Key points in ensuring convergence include:
  • Continually reducing term size: The exponential decay of \( 2^{-n} \) is critical.
  • Dense coverage of the real line: Each \( r_n \) spreads terms across every potential interval.
  • Convergence control ensures \( g \) remains finite almost everywhere.
Discontinuity and Unboundedness
Discontinuity and unboundedness are fascinating properties of the function \( g(x) \). These properties indicate that \( g \) has jumps or values that can't be pinned down to finitely behaving intervals.
For \( g \), discontinuity arises because \( f(x-r_n) \), the shifted function, brings points of local discontinuity to all rational intervals.
The dense nature of rationals guarantees that no matter how small an interval is, \( g(x) \) will hit it.
Unbounded behavior roots from \( f \)'s initial definition \( x^{-1/2} \) which spikes near zero.
  • This discontinuity makes \( g(x) \) continuously jumpy across its entire domain.
  • The unboundedness ensures that \( g(x) \) can have arbitrarily high values within any interval.
This interplay keeps \( g \) from stabilizing under continuous observation.
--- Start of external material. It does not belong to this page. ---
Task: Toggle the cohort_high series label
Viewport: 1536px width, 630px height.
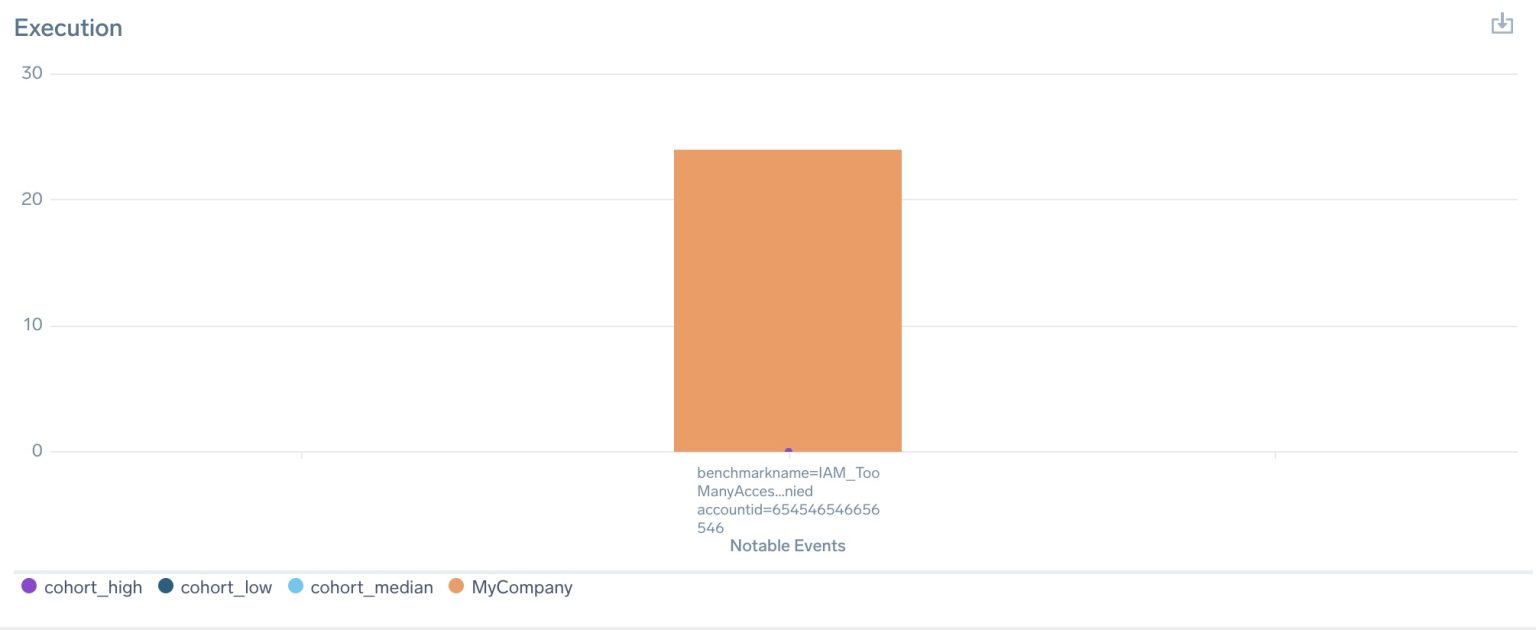Action: click(93, 587)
Rational Numbers and Density
Rational numbers are basic yet incredibly crucial. Their density in the real numbers allows for powerful constructs in functions like \( g(x) \).
Because each rational number \( r_n \) is dense, it serves to shift the function \( f \) continuously across any desired segment of the real line.
This quality makes it possible for \( g(x) \) to remain indefinitely complex and varied across any interval.
Think of these properties:
  • Density covers every conceivable point: No real number is without rational neighbors.
  • Allows for \( f(x-r_n) \) to enact its changes uniformly across \( x \).
  • Provides the fundamental mechanism by which \( g \) inherits its varied behavior.
In simpler terms, rational density lets \( g \) be as unpredictable and vast in behavior throughout its domain.